— 任务说明 —
逐行照抄下面的列表，一行不漏，不做任何改动。

— 提取条目 —
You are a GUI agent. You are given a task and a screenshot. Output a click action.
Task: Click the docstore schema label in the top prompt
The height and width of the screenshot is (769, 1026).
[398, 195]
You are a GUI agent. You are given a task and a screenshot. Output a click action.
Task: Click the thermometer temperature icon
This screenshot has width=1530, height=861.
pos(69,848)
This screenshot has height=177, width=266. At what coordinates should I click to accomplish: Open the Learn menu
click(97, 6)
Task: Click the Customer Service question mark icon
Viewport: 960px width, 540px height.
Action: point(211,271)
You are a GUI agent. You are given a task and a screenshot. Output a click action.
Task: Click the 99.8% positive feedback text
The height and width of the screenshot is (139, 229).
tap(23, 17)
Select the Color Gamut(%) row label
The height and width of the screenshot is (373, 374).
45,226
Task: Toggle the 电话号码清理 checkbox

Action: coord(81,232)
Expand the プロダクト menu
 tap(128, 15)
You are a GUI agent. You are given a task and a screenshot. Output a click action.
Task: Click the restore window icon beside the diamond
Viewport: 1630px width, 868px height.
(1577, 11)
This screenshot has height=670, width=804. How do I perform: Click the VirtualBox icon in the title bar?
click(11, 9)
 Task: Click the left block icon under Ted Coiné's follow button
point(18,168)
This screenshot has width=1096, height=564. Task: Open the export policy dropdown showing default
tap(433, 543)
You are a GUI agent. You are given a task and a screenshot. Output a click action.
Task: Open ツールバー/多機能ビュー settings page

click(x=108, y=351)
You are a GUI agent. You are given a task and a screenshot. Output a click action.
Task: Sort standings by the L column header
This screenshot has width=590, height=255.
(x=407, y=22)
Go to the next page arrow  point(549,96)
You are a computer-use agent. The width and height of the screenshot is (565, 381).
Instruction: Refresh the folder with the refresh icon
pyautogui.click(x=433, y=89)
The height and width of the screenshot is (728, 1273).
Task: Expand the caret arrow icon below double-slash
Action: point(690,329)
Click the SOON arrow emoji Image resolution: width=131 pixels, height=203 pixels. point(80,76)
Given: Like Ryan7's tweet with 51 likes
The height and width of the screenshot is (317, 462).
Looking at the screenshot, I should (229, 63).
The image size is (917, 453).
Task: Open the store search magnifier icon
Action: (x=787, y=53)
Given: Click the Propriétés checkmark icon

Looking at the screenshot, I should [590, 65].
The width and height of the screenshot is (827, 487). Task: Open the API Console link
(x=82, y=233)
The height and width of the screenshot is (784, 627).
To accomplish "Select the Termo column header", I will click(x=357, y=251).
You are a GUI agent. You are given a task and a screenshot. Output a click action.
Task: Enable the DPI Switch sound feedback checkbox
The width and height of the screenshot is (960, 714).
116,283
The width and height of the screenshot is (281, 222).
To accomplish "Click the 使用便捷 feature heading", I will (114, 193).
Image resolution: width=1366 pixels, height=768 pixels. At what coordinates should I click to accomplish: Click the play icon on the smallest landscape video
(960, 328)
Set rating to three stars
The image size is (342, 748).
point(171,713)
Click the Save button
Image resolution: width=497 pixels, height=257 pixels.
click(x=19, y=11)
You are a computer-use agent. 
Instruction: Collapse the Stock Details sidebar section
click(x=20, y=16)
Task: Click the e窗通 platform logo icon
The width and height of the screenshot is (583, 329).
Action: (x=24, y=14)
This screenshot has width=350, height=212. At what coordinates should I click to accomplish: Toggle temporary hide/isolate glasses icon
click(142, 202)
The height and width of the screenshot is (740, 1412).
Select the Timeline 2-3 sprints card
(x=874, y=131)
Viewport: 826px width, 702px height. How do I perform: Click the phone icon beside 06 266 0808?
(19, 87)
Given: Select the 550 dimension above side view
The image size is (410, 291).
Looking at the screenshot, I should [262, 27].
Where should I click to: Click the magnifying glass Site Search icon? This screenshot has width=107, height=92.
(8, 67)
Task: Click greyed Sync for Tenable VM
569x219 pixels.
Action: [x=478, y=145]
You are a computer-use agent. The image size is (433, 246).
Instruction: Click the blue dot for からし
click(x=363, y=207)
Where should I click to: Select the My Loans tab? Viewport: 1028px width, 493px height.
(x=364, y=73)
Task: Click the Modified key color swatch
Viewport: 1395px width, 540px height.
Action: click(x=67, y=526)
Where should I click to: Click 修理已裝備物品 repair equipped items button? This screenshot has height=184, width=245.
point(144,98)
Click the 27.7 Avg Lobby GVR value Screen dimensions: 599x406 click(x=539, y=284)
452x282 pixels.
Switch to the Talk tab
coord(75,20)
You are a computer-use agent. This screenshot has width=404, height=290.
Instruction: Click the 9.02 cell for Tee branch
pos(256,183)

— 结果 —
You are a GUI agent. You are given a task and a screenshot. Output a click action.
Task: Click the docstore schema label in the top prompt
The height and width of the screenshot is (769, 1026).
[398, 195]
You are a GUI agent. You are given a task and a screenshot. Output a click action.
Task: Click the thermometer temperature icon
This screenshot has width=1530, height=861.
pos(69,848)
This screenshot has height=177, width=266. At what coordinates should I click to accomplish: Open the Learn menu
click(97, 6)
Task: Click the Customer Service question mark icon
Viewport: 960px width, 540px height.
Action: point(211,271)
You are a GUI agent. You are given a task and a screenshot. Output a click action.
Task: Click the 99.8% positive feedback text
The height and width of the screenshot is (139, 229).
tap(23, 17)
Select the Color Gamut(%) row label
The height and width of the screenshot is (373, 374).
45,226
Task: Toggle the 电话号码清理 checkbox

Action: coord(81,232)
Expand the プロダクト menu
 tap(128, 15)
You are a GUI agent. You are given a task and a screenshot. Output a click action.
Task: Click the restore window icon beside the diamond
Viewport: 1630px width, 868px height.
(1577, 11)
This screenshot has height=670, width=804. How do I perform: Click the VirtualBox icon in the title bar?
click(11, 9)
 Task: Click the left block icon under Ted Coiné's follow button
point(18,168)
This screenshot has width=1096, height=564. Task: Open the export policy dropdown showing default
tap(433, 543)
You are a GUI agent. You are given a task and a screenshot. Output a click action.
Task: Open ツールバー/多機能ビュー settings page

click(x=108, y=351)
You are a GUI agent. You are given a task and a screenshot. Output a click action.
Task: Sort standings by the L column header
This screenshot has width=590, height=255.
(x=407, y=22)
Go to the next page arrow  point(549,96)
You are a computer-use agent. The width and height of the screenshot is (565, 381).
Instruction: Refresh the folder with the refresh icon
pyautogui.click(x=433, y=89)
The height and width of the screenshot is (728, 1273).
Task: Expand the caret arrow icon below double-slash
Action: point(690,329)
Click the SOON arrow emoji Image resolution: width=131 pixels, height=203 pixels. point(80,76)
Given: Like Ryan7's tweet with 51 likes
The height and width of the screenshot is (317, 462).
Looking at the screenshot, I should (229, 63).
The image size is (917, 453).
Task: Open the store search magnifier icon
Action: (x=787, y=53)
Given: Click the Propriétés checkmark icon

Looking at the screenshot, I should [590, 65].
The width and height of the screenshot is (827, 487). Task: Open the API Console link
(x=82, y=233)
The height and width of the screenshot is (784, 627).
To accomplish "Select the Termo column header", I will click(x=357, y=251).
You are a GUI agent. You are given a task and a screenshot. Output a click action.
Task: Enable the DPI Switch sound feedback checkbox
The width and height of the screenshot is (960, 714).
116,283
The width and height of the screenshot is (281, 222).
To accomplish "Click the 使用便捷 feature heading", I will (114, 193).
Image resolution: width=1366 pixels, height=768 pixels. At what coordinates should I click to accomplish: Click the play icon on the smallest landscape video
(960, 328)
Set rating to three stars
The image size is (342, 748).
point(171,713)
Click the Save button
Image resolution: width=497 pixels, height=257 pixels.
click(x=19, y=11)
You are a computer-use agent. 
Instruction: Collapse the Stock Details sidebar section
click(x=20, y=16)
Task: Click the e窗通 platform logo icon
The width and height of the screenshot is (583, 329).
Action: (x=24, y=14)
This screenshot has width=350, height=212. At what coordinates should I click to accomplish: Toggle temporary hide/isolate glasses icon
click(142, 202)
The height and width of the screenshot is (740, 1412).
Select the Timeline 2-3 sprints card
(x=874, y=131)
Viewport: 826px width, 702px height. How do I perform: Click the phone icon beside 06 266 0808?
(19, 87)
Given: Select the 550 dimension above side view
The image size is (410, 291).
Looking at the screenshot, I should [262, 27].
Where should I click to: Click the magnifying glass Site Search icon? This screenshot has width=107, height=92.
(8, 67)
Task: Click greyed Sync for Tenable VM
569x219 pixels.
Action: [x=478, y=145]
You are a computer-use agent. The image size is (433, 246).
Instruction: Click the blue dot for からし
click(x=363, y=207)
Where should I click to: Select the My Loans tab? Viewport: 1028px width, 493px height.
(x=364, y=73)
Task: Click the Modified key color swatch
Viewport: 1395px width, 540px height.
Action: click(x=67, y=526)
Where should I click to: Click 修理已裝備物品 repair equipped items button? This screenshot has height=184, width=245.
point(144,98)
Click the 27.7 Avg Lobby GVR value Screen dimensions: 599x406 click(x=539, y=284)
452x282 pixels.
Switch to the Talk tab
coord(75,20)
You are a computer-use agent. This screenshot has width=404, height=290.
Instruction: Click the 9.02 cell for Tee branch
pos(256,183)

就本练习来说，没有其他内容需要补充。